For at least the past decade Martin Amis has seemed intent on making the most distinctive comic voice in contemporary British fiction his own do the most unlikely things. He's put it in the mouths of historical tyrants and 9/11 plotters, he tried it out for size for laughs as an impotent monarch and in earnest as a survivor of Soviet purges. He's had a go at Americans called Russia and women called He and one of the problems with all these characters is that they have sounded too smart, too Mart. The first thing to say about Amis's 12th novel, The Pregnant Widow, then, is that it is a great relief to find him back as a Keith.

The moniker might be a nod to Keith Talent, the antihero of Amis's last wholly successful novel, London Fields, but Keith is a homecoming for Amis in more than this sense. Keith Nearing is the most proximate a fictional alter ego he's written since Charles Highway in The Rachel Papers. This Keith is nearing 21 (his birthday, when our tale begins, is days away), he's nearing normal male height, like the author, "in that much disputed territory between five foot six and five foot seven", and he's inching toward a statuesque 20-year-old blonde named Sheherazade, with whom he is sharing a fabled summer in an Italian castle, along with several friends (including his semi-platonic and semi-liberated girlfriend, Lily).

Amis starts with a typically arch disclaimer, the suggestion that his tale like the murder story in London Fields is another "gift from real life". "Everything that follows is true," he drawls, blowing smoke at the reader. "The castle is true. The girls are all true, and the boys are all true. Not even the names have been changed. Why bother? To protect the innocent? There were no innocent…" He has said elsewhere that the novel is "blindingly autobiographical" and, though names obviously have been changed, you half believe him.

The version of his youth that Amis gives us here is a fleshed-out reincarnation of the narcissist he described briefly in Experience, "short-arseing along the King's Road" in green velvet flares, sending letters to Kingsley that concluded "Kafka is a fucking fool" or "Middlemarch is fucking good". "Aren't they nice, the young?" Keith's older self observes, here: "They have stayed up for two years drinking instant coffee together, and now they are opinionated they have opinions…."

Consciously inhabiting the past, particularly this skewed slice of his own past, seems to liberate his writing from unwitting self-parody. He (and the reader) are spared the awkwardness of the last "big" novel, Yellow Dog, which seemed to be formed of a desperation to continue to accommodate what John Self once called (when Amis was really on the money) "the real stuff, the only stuff… the present, the panting present". Looking back he knows every contour of the territory, the sex, the politics, the pretensions, and most of all the language. By framing his recollections in the present it's not Keith that is speaking, we eventually learn, it's his grown-up conscience, the Jiminy Cricket of 2009 looking back on the Pinocchio of 1970 he finds he can have it all ways.

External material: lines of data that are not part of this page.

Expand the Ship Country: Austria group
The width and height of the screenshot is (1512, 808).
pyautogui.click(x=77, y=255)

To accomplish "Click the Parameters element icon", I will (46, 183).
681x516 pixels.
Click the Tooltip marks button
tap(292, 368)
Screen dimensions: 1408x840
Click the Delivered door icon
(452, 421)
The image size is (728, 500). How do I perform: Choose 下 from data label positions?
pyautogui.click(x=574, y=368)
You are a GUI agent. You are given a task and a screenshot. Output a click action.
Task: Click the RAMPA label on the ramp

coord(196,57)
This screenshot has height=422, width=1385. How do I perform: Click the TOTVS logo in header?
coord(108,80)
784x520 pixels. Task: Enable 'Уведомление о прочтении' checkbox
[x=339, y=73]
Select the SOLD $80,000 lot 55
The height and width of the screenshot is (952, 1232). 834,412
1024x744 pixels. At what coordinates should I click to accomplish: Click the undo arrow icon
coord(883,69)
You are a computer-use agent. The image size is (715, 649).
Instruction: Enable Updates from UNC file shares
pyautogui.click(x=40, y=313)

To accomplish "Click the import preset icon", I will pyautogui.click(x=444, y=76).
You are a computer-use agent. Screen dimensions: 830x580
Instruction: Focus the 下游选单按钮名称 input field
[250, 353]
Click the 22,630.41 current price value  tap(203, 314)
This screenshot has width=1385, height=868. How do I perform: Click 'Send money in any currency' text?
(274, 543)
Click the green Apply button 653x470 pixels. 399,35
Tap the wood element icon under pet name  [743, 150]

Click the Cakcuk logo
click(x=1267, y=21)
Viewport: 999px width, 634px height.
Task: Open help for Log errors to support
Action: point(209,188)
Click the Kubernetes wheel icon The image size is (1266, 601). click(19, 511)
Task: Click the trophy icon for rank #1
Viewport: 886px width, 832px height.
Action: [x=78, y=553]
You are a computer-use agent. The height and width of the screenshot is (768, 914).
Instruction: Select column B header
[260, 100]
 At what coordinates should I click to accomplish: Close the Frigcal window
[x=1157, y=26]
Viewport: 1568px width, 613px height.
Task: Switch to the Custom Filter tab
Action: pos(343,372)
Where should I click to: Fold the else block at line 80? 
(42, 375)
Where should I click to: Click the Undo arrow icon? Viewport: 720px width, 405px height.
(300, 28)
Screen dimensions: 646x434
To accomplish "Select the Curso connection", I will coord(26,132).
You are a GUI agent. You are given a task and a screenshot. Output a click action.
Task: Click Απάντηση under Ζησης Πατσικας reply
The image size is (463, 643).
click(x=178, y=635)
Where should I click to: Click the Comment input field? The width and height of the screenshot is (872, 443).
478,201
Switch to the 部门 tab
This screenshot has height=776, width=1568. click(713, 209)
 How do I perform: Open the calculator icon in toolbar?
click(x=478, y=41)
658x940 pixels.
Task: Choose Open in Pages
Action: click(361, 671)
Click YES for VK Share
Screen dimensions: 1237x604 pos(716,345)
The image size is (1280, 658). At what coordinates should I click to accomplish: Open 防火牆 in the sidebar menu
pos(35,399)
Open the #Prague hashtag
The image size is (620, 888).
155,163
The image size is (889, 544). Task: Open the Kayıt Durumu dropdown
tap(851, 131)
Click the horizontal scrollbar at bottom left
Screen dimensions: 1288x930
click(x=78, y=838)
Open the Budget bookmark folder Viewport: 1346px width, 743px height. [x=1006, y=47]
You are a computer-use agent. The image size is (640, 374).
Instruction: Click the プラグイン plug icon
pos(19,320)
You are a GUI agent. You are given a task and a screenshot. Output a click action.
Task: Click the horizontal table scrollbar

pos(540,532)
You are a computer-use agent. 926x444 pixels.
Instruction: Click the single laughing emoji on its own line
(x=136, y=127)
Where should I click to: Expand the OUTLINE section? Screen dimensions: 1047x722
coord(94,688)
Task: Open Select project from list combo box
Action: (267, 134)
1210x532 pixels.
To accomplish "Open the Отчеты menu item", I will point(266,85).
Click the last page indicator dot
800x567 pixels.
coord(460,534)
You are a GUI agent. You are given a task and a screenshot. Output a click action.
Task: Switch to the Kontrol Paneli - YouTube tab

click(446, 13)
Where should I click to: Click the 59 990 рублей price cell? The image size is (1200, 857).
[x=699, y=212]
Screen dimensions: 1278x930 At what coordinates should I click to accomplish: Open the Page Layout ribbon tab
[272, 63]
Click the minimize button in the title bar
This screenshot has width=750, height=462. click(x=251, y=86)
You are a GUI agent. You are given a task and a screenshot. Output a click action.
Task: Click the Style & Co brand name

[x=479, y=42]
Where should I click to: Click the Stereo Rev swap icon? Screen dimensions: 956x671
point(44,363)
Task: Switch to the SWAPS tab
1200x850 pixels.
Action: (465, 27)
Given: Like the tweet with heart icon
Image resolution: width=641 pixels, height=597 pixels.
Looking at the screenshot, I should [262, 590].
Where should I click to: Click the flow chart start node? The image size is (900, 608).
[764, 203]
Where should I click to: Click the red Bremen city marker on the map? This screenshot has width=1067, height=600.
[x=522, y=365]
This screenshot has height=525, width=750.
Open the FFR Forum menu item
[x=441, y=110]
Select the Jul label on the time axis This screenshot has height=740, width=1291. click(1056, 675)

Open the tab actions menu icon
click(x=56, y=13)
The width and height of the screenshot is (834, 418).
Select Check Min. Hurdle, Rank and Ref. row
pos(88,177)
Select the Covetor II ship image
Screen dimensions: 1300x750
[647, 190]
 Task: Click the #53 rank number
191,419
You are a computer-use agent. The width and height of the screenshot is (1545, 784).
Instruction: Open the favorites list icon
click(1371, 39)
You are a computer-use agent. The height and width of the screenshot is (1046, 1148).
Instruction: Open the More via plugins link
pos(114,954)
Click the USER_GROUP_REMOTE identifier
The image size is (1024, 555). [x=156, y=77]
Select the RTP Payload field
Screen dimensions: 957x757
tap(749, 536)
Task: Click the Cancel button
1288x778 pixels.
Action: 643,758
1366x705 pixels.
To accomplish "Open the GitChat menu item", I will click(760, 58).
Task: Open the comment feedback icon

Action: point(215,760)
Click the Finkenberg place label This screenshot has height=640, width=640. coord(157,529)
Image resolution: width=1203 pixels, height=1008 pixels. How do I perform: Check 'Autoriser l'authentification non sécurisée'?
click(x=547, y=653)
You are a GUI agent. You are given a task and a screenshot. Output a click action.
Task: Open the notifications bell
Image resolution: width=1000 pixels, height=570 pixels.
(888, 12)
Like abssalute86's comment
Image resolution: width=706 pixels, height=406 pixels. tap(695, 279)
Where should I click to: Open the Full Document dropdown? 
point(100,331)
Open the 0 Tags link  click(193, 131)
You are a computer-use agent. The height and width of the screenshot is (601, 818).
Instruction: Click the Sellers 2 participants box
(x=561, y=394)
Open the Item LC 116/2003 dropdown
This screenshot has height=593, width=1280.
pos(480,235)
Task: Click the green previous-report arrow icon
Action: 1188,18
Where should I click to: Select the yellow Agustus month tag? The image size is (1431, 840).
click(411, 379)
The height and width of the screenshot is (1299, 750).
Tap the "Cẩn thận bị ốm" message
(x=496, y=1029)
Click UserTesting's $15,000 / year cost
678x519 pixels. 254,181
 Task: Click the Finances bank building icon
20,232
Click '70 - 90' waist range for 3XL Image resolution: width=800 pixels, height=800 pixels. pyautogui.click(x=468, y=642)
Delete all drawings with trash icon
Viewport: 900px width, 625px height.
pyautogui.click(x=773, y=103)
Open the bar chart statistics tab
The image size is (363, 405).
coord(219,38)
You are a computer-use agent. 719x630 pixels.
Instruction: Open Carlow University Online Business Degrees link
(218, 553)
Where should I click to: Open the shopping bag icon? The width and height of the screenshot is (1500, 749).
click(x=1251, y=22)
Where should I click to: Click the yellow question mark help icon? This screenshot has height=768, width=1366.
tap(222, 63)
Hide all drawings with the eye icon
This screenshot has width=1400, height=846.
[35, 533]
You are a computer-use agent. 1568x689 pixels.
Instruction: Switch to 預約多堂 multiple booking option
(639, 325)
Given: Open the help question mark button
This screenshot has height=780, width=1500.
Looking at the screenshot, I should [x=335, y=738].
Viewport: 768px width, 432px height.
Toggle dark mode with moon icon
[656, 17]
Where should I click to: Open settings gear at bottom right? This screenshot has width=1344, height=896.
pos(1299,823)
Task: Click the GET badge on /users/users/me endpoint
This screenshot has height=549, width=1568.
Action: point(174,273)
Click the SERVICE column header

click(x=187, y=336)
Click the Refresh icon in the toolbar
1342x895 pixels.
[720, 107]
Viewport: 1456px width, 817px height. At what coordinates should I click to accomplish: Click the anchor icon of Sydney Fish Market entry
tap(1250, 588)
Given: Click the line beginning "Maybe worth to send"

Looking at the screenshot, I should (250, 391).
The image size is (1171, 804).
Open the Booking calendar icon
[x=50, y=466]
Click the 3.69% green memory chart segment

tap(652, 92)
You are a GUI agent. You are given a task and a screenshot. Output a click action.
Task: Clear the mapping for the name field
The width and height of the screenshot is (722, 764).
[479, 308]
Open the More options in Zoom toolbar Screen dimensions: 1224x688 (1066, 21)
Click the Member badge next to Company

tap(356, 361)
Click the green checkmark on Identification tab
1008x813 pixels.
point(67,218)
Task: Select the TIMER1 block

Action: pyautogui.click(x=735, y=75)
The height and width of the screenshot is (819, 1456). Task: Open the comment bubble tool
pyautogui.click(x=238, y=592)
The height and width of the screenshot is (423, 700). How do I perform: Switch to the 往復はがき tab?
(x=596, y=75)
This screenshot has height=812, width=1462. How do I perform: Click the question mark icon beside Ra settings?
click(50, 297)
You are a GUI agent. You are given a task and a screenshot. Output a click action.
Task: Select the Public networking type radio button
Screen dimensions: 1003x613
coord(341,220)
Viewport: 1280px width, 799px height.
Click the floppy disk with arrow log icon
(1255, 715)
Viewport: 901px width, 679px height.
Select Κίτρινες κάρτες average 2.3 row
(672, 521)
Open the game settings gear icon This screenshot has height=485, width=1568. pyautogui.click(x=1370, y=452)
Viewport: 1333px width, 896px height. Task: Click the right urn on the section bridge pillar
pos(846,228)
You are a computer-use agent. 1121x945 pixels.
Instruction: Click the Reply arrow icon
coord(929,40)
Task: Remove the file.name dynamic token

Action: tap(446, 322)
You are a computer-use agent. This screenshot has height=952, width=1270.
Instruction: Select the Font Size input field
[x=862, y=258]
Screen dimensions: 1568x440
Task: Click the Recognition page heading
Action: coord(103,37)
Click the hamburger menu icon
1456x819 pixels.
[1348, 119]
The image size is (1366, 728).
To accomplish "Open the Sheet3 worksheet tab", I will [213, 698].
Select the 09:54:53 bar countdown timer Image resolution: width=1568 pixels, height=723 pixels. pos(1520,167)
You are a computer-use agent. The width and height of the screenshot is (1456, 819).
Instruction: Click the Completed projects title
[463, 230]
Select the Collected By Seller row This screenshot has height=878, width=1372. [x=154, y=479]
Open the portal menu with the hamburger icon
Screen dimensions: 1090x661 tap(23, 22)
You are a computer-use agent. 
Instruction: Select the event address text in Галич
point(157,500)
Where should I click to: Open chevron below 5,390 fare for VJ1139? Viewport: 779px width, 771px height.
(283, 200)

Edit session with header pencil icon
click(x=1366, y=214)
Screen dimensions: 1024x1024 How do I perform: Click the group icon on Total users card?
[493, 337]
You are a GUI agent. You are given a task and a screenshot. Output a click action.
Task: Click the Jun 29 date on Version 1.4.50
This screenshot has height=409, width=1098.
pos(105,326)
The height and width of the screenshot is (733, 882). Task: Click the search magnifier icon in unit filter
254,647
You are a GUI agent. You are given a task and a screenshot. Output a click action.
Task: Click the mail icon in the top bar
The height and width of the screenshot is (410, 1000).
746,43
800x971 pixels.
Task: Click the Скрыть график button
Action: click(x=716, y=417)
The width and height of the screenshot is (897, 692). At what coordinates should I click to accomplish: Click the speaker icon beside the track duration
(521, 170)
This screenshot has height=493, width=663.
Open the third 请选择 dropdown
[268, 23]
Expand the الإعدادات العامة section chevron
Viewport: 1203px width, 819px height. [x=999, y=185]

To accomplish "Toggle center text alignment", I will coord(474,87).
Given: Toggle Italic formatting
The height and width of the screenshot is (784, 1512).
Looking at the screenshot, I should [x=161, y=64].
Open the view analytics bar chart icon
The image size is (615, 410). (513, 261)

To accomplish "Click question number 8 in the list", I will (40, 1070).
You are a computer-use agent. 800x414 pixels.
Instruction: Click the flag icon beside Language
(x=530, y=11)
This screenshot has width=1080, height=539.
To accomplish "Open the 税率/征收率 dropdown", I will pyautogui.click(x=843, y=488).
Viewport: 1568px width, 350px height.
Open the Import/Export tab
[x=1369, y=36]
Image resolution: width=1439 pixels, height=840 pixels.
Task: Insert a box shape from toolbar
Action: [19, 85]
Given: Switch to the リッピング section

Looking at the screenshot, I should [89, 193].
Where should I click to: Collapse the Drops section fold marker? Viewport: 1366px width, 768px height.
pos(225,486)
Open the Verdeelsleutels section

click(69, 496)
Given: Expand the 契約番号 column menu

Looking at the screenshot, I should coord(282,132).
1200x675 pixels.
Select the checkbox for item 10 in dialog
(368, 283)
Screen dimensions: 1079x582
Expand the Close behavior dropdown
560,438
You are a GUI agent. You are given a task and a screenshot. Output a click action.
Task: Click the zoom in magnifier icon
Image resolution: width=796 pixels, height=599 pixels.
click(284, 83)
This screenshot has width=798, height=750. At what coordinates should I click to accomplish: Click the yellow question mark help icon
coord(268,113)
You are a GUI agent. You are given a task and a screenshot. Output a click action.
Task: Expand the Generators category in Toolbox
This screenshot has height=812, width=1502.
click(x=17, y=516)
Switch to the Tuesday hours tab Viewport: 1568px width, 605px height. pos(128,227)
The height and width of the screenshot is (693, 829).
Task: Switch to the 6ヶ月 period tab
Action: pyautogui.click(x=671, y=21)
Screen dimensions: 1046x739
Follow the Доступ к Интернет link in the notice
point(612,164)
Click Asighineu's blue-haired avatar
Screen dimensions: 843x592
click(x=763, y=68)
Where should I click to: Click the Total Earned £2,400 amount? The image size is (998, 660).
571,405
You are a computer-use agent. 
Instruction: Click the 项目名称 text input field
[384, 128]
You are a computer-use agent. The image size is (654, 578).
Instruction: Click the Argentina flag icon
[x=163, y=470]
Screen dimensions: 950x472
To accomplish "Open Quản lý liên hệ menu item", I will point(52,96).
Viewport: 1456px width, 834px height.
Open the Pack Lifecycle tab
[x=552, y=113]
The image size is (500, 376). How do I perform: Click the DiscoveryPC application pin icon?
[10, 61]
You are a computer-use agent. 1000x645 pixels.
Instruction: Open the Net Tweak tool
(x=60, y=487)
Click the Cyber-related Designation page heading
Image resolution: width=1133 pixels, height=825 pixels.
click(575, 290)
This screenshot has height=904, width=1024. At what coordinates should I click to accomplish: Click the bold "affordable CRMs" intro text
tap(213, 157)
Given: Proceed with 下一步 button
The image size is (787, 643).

For the most part Amis stays within the limits of this comedy of manners; when he is finally tempted to stray beyond it in the latter third of the book, with the introduction of the girl Keith eventually does get, and regret, his substitute Sheherazade, Gloria Beautyman, the plotting creaks just slightly. Beautyman spins Keith seductive yarns about her age, and her religion, truths that are unveiled in an ending that strains for universal significance. This intervention can be forgiven, though, in some vintage Amis peacockery: riffs on the earthiness of Italian plumbing and the obviousness of Italian men, on Montaigne and Northanger Abbey, and fresh updates on such familiar refrains as hangovers ("The air itself was about to throw up. And he could hear the yellow birds in their tree pissing themselves laughing…") or the evolutionary insistence of winged insects, those "armoured survivalists with gas-mask faces".

For a long while, it has been hard to imagine how a writer much concerned with reputation would begin to fashion for himself a convincing late period to match his stellar youth. This novel looks a lot like one answer to that. Amis has, of late, become a professor of creative writing at Manchester University and you could even begin to imagine that his position has prompted a satisfying return to first principles. Lesson number one: always write what you know.